SEITENAUSZUG
Mut zu Europa

Mut zu Europa

"Haben wir Mut zu Europa! Denn ohne Europa haben wir keine Zukunft", sagte Edith Sitzmann, Vorsitzende der Fraktion Grüne,  in Ihrer Festrede bei der Versammlung der Europa-Union am 21. Juli 2012.

Hier ist die Rede dokumentiert:

Die Europa-Union setzt sich als überparteiliche Bürgerbewegung im europaweiten Netzwerk der Union Europäischer Föderalisten ein für ein geeintes, demokratisches Europa in Frieden, Freiheit und Wohlstand.

Friede und Freiheit sind Werte, die wir heute als gegeben betrachten. Und das ist ein Erfolg der Europäischen Integration. Die  Freundschaft über die Grenzen des Nationalstaats hinweg ist gerade für uns in Baden-Württemberg - mit unseren vielfältigen, gewachsenen Beziehungen zu Frankreich, zu Österreich und zur Schweiz, aber auch zu vielen anderen Regionen Europas –  selbstverständlicher Bestandteil des Alltags geworden. Wir genießen die Freiheiten des Binnenmarkts, wir pendeln als Grenzgänger von unserem Wohnort zu unserem Arbeitsplatz im benachbarten Elsass oder in der Schweiz, wir studieren im Nachbarland und wir können uns als Dienstleister europaweit niederlassen. Wir arbeiten über die Grenzen hinweg zusammen und vernetzen uns als Region – zum Beispile  mit Radwegen im Eurodistrikt Straßburg/Ortenau. All dies ist uns selbstverständlich geworden. All dies ist gelebter Alltag, und so soll es auch bleiben!.

DATENSÄTZE
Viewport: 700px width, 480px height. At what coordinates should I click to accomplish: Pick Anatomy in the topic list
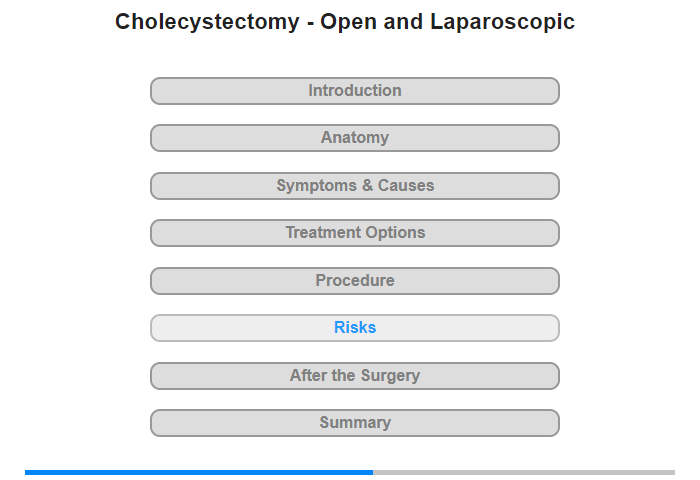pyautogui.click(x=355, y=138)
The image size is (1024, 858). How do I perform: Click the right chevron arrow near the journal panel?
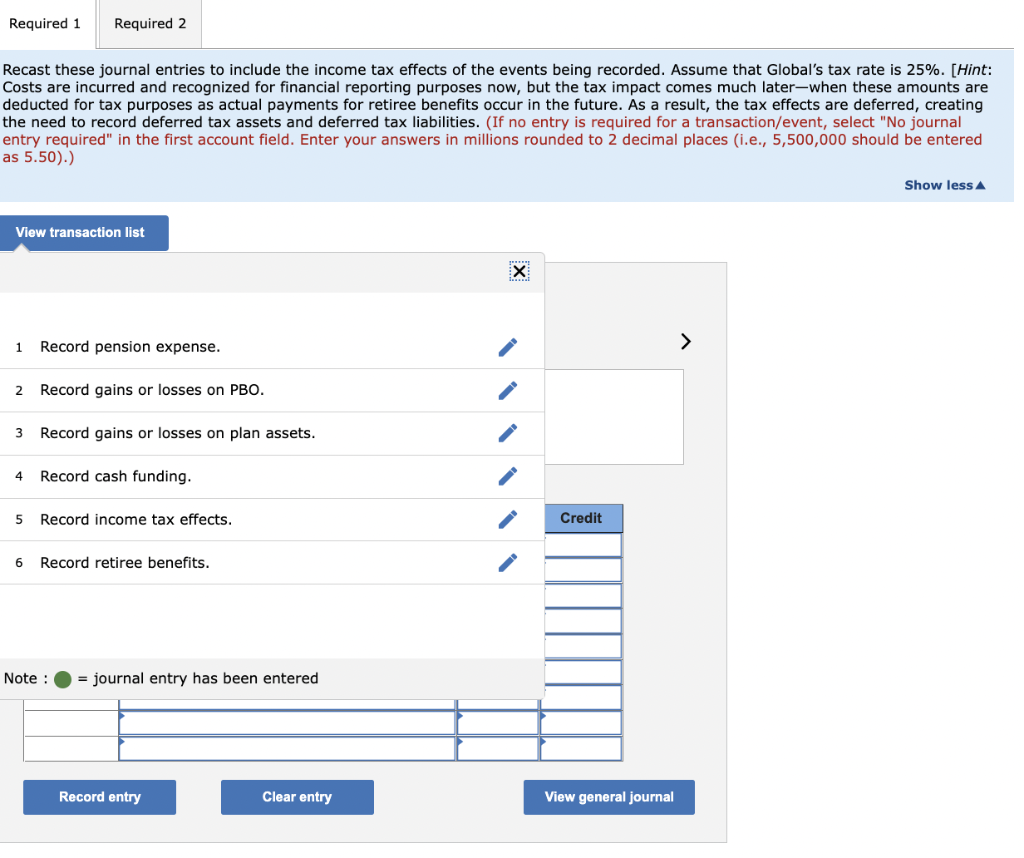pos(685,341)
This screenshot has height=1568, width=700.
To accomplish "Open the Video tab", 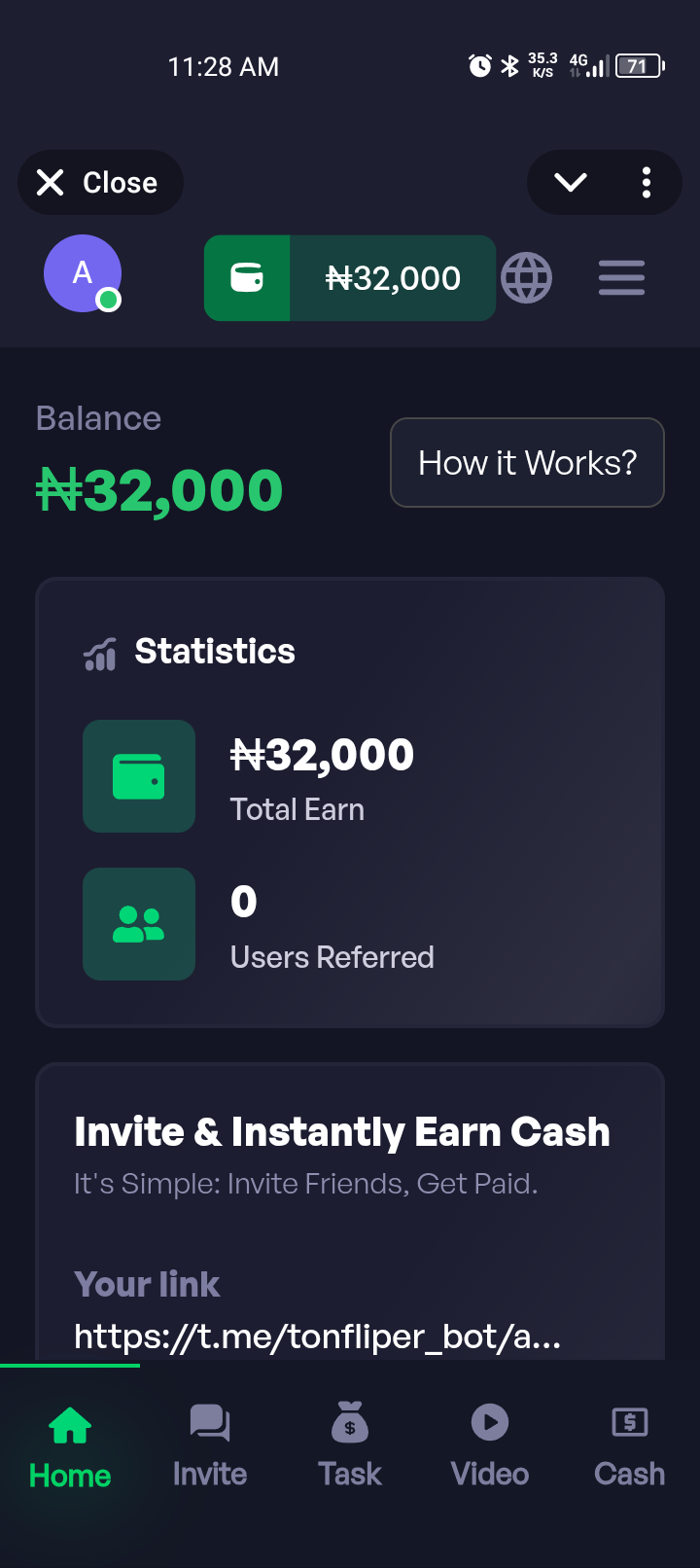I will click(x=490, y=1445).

AUFGABE 1
Schreibe aus der Rede über Europa die Passage von „Hier ist die“ bis „Freiheit und Wohlstand.“ wortgetreu ab.
AUFGABE 2
Übersetze den folgenden Satz aus der Rede über Europa ins Englische: „Friede und Freiheit sind Werte, die wir heute als gegeben betrachten.“

LÖSUNG 1
Hier ist die Rede dokumentiert:

Die Europa-Union setzt sich als überparteiliche Bürgerbewegung im europaweiten Netzwerk der Union Europäischer Föderalisten ein für ein geeintes, demokratisches Europa in Frieden, Freiheit und Wohlstand.

LÖSUNG 2
Peace and freedom are values that we take for granted today.